Of course, the more employees you're able to retain for the long haul, the less time and money you'll sink into advertising openings, vetting candidates, and onboarding new hires. Here are a few things you can do to improve your employees' work experience.

Woman on phone leaning her head on her hand at her desk.


1. Rethink compensation 

In the aforementioned report, only 50% of workers agreed that their base pay was enough to meet their personal needs (or those of their families). Though money isn't the only factor that dictates job satisfaction, it's certainly a key one for workers at all career stages.

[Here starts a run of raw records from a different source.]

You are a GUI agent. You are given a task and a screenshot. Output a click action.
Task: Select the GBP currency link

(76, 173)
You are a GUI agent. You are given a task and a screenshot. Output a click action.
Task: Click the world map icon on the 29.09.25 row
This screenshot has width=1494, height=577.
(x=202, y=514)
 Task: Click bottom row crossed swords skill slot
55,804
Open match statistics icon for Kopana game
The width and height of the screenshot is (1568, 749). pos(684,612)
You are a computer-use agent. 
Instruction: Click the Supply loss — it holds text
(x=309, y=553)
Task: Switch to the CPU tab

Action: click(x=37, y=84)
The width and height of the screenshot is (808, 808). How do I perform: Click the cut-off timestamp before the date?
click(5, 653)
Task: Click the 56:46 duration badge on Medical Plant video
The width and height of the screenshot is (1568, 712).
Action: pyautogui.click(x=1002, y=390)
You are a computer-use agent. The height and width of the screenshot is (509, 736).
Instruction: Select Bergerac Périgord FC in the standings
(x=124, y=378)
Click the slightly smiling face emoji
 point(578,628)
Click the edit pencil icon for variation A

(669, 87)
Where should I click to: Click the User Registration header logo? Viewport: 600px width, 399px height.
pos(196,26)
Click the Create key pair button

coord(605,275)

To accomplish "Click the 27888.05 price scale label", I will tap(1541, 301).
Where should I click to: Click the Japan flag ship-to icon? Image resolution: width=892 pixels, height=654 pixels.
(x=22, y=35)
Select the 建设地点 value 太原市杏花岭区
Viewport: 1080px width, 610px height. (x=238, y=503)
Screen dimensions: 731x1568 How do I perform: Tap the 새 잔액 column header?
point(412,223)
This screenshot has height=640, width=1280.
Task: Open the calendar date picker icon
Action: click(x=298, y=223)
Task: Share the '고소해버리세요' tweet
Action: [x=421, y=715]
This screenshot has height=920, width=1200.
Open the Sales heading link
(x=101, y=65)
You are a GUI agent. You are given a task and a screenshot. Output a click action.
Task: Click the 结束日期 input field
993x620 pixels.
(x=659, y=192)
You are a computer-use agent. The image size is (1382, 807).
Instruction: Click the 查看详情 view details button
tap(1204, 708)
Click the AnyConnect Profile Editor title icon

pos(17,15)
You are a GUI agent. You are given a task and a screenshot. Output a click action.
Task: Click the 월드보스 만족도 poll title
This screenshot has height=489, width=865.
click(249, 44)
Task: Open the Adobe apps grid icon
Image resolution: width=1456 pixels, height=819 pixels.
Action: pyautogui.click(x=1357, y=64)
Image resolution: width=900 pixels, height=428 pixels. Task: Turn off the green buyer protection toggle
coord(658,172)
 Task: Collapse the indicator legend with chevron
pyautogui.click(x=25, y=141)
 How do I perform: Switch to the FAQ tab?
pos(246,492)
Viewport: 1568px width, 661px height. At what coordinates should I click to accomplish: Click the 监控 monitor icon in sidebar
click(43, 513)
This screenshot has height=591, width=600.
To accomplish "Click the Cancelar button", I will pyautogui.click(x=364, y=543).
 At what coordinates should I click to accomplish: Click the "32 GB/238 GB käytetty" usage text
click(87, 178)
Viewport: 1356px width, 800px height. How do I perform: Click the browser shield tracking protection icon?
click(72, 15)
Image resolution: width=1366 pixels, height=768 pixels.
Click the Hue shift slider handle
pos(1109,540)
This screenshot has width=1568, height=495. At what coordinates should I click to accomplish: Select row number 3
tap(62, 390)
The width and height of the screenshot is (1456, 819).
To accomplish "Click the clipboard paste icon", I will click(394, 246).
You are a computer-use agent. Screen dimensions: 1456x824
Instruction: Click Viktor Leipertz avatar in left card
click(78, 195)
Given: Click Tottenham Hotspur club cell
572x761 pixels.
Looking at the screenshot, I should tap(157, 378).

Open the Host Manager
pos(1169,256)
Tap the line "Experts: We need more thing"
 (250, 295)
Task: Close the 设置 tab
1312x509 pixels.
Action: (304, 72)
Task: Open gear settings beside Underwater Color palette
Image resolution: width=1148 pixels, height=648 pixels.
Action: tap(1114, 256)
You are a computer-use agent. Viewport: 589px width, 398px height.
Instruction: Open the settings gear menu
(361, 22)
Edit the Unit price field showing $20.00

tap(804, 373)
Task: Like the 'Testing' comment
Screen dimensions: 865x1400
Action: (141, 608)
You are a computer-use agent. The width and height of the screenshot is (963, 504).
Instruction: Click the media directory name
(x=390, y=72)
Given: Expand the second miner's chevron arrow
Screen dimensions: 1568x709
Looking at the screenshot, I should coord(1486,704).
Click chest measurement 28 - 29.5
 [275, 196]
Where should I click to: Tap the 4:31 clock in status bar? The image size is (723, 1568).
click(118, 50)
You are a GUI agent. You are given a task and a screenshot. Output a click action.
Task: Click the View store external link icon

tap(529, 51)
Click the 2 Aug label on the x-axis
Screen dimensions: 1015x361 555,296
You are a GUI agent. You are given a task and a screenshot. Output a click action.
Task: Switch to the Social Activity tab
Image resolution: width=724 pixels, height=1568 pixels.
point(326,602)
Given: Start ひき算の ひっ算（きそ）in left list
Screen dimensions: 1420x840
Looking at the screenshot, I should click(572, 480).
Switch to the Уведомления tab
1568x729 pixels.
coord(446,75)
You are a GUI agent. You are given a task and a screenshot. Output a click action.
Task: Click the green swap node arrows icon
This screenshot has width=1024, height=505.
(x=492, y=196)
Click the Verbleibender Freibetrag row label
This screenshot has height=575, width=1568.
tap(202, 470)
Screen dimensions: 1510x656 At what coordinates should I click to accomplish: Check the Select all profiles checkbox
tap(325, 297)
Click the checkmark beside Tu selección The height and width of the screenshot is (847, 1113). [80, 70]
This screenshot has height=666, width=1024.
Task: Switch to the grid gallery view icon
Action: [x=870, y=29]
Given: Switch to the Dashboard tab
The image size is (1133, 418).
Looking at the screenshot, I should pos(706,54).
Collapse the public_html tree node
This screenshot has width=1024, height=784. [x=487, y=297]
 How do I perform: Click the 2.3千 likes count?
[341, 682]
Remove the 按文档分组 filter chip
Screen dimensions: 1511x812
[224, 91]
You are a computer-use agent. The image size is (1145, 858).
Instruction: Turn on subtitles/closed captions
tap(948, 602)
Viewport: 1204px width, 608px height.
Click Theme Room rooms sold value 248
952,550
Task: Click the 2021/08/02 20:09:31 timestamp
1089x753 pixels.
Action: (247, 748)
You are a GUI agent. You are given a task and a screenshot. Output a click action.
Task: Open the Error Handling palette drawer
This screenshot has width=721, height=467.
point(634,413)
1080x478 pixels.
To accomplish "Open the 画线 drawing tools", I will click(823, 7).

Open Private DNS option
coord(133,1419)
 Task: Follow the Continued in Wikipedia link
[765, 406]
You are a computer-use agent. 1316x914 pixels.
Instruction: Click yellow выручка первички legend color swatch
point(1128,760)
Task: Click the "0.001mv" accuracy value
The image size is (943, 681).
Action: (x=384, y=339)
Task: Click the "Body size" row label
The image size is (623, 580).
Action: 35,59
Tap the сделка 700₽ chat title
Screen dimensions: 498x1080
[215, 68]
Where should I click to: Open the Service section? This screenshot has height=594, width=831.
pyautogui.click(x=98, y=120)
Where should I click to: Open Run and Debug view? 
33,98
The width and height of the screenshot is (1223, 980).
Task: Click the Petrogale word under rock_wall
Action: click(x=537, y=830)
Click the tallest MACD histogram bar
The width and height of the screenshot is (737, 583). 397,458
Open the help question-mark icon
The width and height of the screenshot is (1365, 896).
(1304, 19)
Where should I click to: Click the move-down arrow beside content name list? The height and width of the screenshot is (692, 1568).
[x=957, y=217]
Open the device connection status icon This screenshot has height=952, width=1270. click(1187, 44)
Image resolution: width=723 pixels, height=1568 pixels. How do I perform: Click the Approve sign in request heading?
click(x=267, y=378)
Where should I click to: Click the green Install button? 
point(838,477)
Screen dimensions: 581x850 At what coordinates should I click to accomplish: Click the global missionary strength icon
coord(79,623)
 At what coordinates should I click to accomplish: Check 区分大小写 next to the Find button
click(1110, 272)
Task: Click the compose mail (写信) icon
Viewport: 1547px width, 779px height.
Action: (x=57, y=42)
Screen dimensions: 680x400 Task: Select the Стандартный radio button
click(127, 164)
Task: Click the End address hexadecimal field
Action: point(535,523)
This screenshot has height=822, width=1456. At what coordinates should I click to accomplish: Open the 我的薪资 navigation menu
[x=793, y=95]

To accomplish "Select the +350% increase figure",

That's why it pays to get a better feel for how well compensated your employees think they are. You can conduct an anonymous survey or have managers address the issue directly with their teams during one-on-one meetings. Once you gather some feedback, reexamine your compensation strategy and see if you can do better. Sinking a small amount of resources into better compensating employees might save you more than you'd spend replacing them.

2. Offer more flexibility

Most workers today struggle to achieve a decent work-life balance. It's no wonder, then, that 51% of workers say they wouldn't even consider accepting a job if it meant having a less flexible schedule.

One easy (and no- to low-cost solution) for retaining workers is to offer up that flexibility on a silver platter. Let proven performers start dictating their own schedules (within reason, of course), and give folks whose jobs can be done remotely the option to work from home -- if not all the time, then at least a few days a week. The best part? When companies are flexible with employees, workers tend to be flexible in return. And then everyone wins.

3. Make sure the environment is fun

Given the amount of time most of us spend at work, it's not surprising to learn that today's employees want a fun atmosphere when they're on the job. This doesn't mean that you need to install trampolines and air hockey machines throughout the office; it just means that you should work on creating an environment in which workers are able to easily collaborate, all the while challenging them with interesting projects. Along these lines, many workers define a fun office as one in which creativity is encouraged and employees are empowered to make decisions.

So there you have it: If you want your employees to regard your company as a great place to work, make sure you're targeting the areas that are most important to them. A little extra effort on your part could spell the difference between retaining key talent and spinning your wheels trying to fill a void.